Todor Živanović

Personal information
- Date of birth: 27 September 1927
- Place of birth: Valjevo, Kingdom of Serbs, Croats and Slovenes
- Date of death: 20 June 1978 (aged 50)
- Place of death: Belgrade, SFR Yugoslavia
- Position: Forward

Senior career*
- Years: Team / Apps / (Gls)
- 1948–1949: Metalac Valjevo
- 1950: BSK / 11 / (2)
- 1951–1956: Red Star Belgrade / 71 / (45)
- Total:  / 82 / (47)

International career
- 1950: Yugoslavia / 5 / (3)

= Todor Živanović =

Yugoslav footballer

Todor Živanović (Serbian Cyrillic: Тодор Живановић; 27 September 1927 – 20 June 1978) was a Serbian football player and a Yugoslav international.

==Playing career==
===Club===
Born near Valjevo in present-day Serbia, Živanović first began playing for the small third level side FK Metalac Valjevo in the 1948–49 season. He then briefly joined top-level side BSK with whom he spent the 1950 Yugoslav First League season, before moving on to local giants Red Star Belgrade in 1951.

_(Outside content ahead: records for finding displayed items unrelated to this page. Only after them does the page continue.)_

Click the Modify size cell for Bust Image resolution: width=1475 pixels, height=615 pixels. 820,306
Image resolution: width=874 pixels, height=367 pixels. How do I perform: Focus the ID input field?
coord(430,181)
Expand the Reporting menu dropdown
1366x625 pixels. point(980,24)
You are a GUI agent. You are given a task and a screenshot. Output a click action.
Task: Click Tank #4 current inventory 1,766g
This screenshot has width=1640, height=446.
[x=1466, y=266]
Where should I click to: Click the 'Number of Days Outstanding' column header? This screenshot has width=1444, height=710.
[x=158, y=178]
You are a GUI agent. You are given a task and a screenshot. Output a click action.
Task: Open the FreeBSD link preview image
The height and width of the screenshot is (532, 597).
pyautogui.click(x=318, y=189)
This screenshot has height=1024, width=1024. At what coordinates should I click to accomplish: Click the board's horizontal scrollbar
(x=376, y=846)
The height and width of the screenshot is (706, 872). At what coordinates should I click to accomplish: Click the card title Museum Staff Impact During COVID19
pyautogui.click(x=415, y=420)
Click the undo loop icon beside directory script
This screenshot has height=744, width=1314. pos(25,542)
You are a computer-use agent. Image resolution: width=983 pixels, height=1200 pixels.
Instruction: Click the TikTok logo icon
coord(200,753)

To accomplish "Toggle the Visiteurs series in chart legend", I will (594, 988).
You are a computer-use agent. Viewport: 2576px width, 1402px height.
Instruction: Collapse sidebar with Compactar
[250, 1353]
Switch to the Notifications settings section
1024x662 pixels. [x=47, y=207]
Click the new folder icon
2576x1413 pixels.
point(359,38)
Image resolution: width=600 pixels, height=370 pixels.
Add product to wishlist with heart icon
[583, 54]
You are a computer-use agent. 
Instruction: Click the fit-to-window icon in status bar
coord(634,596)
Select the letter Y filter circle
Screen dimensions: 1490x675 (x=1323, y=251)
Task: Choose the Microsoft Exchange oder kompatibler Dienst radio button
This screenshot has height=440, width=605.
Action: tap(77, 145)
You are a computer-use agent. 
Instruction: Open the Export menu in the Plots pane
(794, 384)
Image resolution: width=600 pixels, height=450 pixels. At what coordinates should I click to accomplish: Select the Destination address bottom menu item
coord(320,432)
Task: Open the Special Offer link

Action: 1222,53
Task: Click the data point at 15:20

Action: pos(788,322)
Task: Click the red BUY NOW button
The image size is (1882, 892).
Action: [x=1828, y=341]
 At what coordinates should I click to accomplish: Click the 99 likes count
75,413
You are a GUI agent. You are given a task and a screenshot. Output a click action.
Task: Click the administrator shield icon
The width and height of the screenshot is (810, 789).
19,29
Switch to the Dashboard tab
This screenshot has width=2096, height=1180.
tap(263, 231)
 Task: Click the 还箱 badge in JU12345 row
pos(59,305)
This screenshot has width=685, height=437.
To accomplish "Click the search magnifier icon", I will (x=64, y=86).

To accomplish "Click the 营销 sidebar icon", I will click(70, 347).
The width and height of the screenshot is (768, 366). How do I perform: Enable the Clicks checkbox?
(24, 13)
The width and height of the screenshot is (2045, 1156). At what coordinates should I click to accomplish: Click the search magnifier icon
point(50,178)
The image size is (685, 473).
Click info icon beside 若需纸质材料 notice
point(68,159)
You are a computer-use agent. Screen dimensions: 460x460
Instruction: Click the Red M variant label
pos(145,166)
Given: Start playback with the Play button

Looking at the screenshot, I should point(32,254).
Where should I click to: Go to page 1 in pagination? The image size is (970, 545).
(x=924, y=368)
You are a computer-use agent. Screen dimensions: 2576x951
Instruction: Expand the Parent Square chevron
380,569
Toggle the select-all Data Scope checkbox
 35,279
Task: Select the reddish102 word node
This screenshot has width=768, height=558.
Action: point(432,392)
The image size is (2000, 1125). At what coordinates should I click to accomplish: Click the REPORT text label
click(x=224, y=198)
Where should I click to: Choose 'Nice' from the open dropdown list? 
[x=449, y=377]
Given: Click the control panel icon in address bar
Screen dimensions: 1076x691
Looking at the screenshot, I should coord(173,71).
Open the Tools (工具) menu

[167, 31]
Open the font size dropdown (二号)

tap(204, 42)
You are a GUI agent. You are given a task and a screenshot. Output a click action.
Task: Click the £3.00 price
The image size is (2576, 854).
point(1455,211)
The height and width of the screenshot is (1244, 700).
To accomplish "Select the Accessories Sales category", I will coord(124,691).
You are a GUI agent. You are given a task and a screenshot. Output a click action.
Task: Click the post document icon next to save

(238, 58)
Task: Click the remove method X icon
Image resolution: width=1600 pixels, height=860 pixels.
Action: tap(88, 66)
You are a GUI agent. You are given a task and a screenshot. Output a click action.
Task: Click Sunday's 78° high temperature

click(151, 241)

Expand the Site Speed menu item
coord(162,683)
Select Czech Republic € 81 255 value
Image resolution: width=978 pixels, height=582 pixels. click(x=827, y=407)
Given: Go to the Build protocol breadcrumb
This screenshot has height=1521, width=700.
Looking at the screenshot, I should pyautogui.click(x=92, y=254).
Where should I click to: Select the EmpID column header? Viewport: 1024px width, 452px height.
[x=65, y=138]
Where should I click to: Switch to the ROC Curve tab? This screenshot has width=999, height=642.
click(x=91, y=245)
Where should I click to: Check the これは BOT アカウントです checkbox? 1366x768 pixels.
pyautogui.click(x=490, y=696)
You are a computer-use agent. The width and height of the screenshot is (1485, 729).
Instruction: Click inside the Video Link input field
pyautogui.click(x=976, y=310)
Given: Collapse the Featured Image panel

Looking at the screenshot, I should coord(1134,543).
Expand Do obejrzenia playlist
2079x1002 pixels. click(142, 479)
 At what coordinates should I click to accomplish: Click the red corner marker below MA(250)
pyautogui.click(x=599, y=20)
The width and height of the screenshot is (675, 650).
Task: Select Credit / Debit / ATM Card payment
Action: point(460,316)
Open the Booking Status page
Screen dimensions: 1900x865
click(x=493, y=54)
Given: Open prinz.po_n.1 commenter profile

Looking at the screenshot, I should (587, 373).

His six-year spell at Red Star was the most successful period of his career, during which he won the 1951, 1952–53 and 1955–56 national titles. He was also the league's top goalscorer in the 1952–53 season, with 17 goals in 21 league appearances.

===International===
He was also capped for the Yugoslavia national football team five times in 1950, all in friendlies. His debut came on 3 September 1950 in a 1–2 defeat against Sweden in Stockholm, in which manager Milorad Arsenijević sent him in instead of Marko Valok in the 74th minute. His last game for the national team came on 22 November against England at Highbury, in which he scored to make it 2–2, which was the final result.

Živković retired from playing in 1956, and died on 20 June 1978 in Belgrade.